Handling Common Database Failures (Sun Java System Calendar Server 6 2005Q4 Administration Guide)

Sun Java System Calendar Server 6 2005Q4 Administration Guide

Handling Common Database Failures

This section covers a few of the common database failures and includes some suggested remedies. It contains the following topics:

csadmind Won’t Start or Crashes During Startup

Since csadmind is the service that handles both the group scheduling engine (GSE) and the alarm dispatch engine, this could have been caused by offending entries in the GSE queue or the alarm queue.

Remedies:

If csadmind is not running, issue stop-cal immediately.

Leaving calendar server running could cause transaction logs to accumulate, which could further corrupt the database, and could take much longer to reconcile the transaction log files to the database.

Try restarting csadmind again (issue start-cal again).

If it starts successfully, make sure the two queues are functioning by:
1. Checking the GSE queue using csschedule.
2. Checking the alarm queue using dbrig.
  
  For instructions on running csschedule and dbrig, see Appendix D, Calendar Server Command-Line Utilities Reference.

If csadmind crashes with a dump, analyze the pstack.

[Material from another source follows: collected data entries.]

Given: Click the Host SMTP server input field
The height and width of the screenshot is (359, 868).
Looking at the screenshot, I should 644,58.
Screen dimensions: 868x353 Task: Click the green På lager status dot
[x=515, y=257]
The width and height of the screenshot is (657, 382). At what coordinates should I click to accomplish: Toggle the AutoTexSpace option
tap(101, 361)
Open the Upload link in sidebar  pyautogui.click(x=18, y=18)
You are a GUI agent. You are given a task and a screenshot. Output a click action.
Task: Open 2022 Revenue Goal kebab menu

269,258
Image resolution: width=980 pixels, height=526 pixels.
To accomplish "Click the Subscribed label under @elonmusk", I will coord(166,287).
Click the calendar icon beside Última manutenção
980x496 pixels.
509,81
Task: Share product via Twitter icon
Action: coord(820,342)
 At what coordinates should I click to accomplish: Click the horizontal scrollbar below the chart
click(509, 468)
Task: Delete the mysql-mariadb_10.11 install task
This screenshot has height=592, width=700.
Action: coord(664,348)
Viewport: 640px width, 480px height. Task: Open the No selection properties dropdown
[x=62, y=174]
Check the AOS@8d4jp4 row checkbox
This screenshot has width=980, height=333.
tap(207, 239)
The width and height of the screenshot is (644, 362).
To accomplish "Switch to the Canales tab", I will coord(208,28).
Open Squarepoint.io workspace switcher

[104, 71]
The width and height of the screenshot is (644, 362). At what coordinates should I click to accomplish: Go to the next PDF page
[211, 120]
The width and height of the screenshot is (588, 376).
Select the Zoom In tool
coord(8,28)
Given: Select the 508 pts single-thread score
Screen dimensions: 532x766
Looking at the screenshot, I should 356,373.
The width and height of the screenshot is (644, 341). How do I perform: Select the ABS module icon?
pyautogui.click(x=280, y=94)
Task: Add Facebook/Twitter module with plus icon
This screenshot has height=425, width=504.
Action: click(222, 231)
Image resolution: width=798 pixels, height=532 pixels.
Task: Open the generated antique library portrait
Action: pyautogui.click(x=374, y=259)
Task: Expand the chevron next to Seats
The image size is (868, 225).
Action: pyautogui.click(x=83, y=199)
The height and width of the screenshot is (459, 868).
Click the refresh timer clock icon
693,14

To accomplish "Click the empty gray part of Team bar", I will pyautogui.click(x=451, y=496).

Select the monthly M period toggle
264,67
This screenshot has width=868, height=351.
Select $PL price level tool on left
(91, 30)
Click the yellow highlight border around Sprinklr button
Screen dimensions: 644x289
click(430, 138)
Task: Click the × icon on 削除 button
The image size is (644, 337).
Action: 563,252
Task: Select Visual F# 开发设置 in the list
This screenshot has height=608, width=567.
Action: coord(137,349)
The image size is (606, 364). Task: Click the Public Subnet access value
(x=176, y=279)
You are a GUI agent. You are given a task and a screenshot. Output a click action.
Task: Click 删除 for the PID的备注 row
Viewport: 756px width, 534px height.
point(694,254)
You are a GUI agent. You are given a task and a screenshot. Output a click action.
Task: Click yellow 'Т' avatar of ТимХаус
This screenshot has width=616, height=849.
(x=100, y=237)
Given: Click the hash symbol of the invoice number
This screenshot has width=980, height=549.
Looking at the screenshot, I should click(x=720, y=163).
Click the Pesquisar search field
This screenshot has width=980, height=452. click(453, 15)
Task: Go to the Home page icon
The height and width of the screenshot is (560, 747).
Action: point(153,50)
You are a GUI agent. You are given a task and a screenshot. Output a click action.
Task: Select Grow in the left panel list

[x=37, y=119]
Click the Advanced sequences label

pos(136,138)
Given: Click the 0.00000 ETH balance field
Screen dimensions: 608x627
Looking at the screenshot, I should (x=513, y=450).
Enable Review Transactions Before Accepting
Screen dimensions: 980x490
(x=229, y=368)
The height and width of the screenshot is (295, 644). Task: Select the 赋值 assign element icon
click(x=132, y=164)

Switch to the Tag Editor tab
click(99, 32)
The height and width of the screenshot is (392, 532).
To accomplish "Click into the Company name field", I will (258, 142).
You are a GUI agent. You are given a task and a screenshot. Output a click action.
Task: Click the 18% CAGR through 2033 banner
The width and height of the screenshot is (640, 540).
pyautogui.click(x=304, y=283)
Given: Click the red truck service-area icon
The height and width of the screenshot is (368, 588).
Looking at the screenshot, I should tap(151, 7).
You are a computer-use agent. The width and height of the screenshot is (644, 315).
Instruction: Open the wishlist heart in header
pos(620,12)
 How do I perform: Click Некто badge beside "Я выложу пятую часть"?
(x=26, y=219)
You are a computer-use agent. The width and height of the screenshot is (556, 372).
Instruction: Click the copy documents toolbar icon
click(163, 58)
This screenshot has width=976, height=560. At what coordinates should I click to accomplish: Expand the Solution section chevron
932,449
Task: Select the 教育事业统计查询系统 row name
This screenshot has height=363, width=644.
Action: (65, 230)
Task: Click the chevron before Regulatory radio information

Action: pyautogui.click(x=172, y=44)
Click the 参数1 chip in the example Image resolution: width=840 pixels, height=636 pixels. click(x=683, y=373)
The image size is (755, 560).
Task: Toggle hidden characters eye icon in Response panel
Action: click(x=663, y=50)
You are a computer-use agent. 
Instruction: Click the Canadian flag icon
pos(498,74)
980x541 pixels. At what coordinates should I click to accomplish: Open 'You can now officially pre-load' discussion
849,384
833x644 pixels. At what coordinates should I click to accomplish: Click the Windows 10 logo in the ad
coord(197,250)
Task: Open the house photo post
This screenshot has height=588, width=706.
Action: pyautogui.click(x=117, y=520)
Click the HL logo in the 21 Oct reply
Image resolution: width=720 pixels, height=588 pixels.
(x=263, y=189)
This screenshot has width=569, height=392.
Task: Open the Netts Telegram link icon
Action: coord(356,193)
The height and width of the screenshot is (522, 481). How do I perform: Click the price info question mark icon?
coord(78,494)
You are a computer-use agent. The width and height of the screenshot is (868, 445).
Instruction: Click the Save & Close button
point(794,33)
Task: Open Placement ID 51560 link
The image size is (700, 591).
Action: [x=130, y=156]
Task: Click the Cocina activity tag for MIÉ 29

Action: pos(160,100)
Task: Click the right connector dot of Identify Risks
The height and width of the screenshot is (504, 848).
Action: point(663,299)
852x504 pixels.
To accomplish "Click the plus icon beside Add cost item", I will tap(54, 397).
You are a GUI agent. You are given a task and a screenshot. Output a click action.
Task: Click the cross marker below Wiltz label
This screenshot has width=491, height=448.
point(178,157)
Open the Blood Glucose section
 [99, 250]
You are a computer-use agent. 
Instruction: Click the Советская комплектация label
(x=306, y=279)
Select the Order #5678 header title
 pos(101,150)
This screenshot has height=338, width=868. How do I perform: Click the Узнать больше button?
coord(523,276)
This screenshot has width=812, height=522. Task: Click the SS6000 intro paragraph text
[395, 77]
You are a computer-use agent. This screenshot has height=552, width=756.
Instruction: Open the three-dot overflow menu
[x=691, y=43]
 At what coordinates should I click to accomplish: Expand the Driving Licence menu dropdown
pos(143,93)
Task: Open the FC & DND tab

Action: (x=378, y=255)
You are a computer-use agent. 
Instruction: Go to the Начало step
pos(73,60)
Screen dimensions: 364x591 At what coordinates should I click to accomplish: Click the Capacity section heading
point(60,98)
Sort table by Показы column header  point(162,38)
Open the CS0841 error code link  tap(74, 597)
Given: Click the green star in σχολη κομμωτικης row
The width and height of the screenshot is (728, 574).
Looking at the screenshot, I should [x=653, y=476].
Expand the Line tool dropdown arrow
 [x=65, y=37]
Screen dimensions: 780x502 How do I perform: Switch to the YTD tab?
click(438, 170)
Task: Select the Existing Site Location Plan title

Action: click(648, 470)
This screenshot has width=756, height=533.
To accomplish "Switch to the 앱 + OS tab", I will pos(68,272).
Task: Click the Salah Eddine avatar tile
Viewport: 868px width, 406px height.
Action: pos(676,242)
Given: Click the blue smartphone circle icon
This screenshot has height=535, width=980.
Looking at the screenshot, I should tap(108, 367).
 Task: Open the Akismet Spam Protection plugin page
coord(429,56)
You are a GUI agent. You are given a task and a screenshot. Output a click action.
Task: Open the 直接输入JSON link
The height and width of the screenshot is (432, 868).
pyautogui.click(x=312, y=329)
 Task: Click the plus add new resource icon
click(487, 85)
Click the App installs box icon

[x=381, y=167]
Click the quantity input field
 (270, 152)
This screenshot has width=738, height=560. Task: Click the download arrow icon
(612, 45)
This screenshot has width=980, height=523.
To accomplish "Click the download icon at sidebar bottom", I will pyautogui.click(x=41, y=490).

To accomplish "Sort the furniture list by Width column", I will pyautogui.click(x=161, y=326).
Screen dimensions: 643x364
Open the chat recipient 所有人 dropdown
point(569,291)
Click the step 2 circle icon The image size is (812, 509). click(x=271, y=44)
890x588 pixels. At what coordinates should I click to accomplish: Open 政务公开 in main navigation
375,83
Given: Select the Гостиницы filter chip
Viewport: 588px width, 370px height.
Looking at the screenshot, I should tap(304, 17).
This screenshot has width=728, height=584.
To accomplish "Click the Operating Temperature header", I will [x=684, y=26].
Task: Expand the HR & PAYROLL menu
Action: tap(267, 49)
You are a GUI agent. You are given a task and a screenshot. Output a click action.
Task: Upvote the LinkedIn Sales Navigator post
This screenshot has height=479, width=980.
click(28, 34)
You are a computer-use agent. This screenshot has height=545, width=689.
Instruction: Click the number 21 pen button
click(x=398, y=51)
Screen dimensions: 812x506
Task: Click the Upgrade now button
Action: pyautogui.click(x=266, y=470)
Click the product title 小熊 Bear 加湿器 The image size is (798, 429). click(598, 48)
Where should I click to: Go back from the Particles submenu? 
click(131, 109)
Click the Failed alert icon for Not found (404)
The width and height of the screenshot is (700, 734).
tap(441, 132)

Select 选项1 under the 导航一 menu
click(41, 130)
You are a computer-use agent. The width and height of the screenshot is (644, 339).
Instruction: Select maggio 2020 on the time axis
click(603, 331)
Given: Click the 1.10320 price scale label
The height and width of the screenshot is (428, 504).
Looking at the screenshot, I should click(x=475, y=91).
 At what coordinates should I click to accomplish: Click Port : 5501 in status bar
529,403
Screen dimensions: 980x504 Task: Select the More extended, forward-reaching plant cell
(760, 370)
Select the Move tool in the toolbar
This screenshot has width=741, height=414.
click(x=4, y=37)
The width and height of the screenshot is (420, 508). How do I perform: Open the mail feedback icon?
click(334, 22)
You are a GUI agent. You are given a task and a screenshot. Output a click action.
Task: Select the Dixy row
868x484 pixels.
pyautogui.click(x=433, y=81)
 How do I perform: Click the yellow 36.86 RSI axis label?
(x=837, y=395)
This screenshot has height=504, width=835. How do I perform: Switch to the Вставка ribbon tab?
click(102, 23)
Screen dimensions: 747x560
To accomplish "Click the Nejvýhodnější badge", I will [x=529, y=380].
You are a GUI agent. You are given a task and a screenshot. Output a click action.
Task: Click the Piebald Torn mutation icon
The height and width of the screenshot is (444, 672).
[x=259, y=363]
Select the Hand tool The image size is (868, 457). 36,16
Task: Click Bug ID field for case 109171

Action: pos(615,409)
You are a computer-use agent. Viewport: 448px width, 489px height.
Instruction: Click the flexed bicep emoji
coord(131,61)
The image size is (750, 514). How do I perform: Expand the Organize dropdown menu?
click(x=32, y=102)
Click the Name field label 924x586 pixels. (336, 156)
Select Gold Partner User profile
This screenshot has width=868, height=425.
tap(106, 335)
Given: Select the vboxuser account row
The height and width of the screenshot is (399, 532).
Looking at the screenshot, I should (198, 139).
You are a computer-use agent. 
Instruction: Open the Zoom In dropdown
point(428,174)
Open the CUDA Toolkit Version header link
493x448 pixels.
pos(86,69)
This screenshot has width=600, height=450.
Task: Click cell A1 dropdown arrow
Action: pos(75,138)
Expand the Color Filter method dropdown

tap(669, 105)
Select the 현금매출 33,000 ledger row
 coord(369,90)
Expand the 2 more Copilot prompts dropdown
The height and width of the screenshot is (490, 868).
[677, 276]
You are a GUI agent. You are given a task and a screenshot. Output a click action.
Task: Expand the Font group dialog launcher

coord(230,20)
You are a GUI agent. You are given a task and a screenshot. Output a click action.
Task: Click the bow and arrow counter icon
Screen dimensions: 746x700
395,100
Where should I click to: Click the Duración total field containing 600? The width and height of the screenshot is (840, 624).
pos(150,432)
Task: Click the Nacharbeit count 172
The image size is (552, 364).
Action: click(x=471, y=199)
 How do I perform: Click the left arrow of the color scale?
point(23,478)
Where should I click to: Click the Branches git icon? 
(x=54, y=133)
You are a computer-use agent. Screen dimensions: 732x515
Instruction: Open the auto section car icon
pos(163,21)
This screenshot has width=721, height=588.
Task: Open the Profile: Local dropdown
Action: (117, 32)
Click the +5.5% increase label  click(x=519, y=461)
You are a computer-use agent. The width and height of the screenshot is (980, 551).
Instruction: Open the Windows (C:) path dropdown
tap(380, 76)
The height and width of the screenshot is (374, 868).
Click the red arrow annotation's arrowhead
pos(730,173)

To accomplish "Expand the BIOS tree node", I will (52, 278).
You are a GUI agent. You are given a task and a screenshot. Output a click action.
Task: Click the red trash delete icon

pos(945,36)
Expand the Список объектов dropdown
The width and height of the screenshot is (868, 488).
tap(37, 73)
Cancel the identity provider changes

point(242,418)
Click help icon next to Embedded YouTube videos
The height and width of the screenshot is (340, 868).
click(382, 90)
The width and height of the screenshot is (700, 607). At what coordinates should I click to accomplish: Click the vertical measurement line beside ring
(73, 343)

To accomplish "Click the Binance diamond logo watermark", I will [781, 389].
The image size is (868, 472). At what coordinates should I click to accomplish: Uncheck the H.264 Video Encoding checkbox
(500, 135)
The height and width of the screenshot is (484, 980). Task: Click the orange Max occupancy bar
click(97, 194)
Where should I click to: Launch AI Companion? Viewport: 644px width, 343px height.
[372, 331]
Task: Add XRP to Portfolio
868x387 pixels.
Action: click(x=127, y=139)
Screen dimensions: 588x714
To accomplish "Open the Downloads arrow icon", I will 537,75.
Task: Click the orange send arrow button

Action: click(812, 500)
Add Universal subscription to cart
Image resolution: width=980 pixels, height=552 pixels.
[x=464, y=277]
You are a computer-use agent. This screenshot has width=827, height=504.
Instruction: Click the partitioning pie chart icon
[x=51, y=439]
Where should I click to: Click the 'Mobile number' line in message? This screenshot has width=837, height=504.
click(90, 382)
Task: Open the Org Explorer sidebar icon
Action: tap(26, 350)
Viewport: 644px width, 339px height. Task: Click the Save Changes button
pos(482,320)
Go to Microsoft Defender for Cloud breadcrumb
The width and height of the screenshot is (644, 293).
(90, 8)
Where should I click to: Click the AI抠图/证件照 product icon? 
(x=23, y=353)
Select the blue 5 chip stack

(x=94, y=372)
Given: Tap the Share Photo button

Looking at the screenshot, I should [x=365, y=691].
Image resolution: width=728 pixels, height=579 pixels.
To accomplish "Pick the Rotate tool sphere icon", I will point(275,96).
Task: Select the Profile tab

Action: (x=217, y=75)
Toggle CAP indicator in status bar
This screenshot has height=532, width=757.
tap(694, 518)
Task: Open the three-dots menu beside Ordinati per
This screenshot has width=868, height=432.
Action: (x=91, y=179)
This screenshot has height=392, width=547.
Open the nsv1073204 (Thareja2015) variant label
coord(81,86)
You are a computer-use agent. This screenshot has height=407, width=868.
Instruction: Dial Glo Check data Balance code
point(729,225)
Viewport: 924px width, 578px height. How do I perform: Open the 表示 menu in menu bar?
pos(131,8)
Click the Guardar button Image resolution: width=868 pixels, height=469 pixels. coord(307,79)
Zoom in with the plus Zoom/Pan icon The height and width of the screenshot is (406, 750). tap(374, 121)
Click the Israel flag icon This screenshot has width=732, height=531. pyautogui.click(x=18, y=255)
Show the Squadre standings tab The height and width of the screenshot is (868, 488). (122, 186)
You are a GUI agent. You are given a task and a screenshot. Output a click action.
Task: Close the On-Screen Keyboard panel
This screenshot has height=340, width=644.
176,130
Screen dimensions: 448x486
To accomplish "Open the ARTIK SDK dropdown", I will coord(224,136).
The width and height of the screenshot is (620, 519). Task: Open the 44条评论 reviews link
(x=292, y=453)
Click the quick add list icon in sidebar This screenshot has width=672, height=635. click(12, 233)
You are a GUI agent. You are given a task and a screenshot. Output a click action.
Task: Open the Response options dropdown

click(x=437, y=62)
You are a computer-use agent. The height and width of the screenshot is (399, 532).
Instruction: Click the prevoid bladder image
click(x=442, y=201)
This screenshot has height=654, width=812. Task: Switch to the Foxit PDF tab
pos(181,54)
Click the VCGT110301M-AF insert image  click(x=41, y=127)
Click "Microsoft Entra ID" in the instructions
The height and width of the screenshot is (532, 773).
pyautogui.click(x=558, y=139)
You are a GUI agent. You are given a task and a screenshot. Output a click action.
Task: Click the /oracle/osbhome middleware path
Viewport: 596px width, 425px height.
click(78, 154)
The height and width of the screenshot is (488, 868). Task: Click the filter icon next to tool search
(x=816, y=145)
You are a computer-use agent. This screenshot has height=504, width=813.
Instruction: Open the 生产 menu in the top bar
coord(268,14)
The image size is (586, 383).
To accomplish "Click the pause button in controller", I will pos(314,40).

If you notice any GSE related functions in the trace (they will have the letters GSE in them), look at the first entry in the GSE queue and the referenced entry in the events database. Most of the time, the event referred to in the GSE entry is the offending entry. To fix this problem:
1. Remove the GSE entry using csschedule.
2. Remove the offending event from the database using cscomponents.
  
  For instructions on running csschedule and cscomponents, see Appendix D, Calendar Server Command-Line Utilities Reference.

If the entries are not corrupted, then it could be a special case that the calendar server could not handle.

Take the following steps:
1. Take a calendar environment snapshot of the corrupted database, and contact customer support.
  
  To create an environmental backup:
  1. Use the db_checkpoint utility found at:
    
    cal_svr_base/SUNWics5/cal/tools/unsupported/bin/db_checkpoint
  2. Run db_archive -s.
    
    Use the -s option to identify all the database files and copy them to a removable medium, such as CD, or DVD, or tape.
  3. Run db_archive -l.
    
    Use the -loption to identify all the log files and copy unapplied log files to a removable-medium device.
2. To avoid service interruptions, place your calendar database into a read-only state temporarily, and revert to a hot backup copy.
  - Placing your calendar database into a read-only state temporarily prevents any add, modify or delete transactions from taking place. End users will get an error message when they try to add, modify or delete any calendar data. Administrator tools that add, modify or delete calendar events and todos also will not work while the database is in read-only mode.
    
    To put your calendar database in read-only mode, edit the ics.conf file and set the following parameter to “yes”, as shown:
    
    caldb.berkeleydb.readonly=”yes”
  - Revert to a hot backup copy, using the instructions found in Restoring an Automatic Backup Copy.
    
    With csstored configured and enabled, a hot backup is available that should be within minutes of being up-to-date. You should always verify your hot backup copy to make sure it is not corrupt also. (Run db_verify.)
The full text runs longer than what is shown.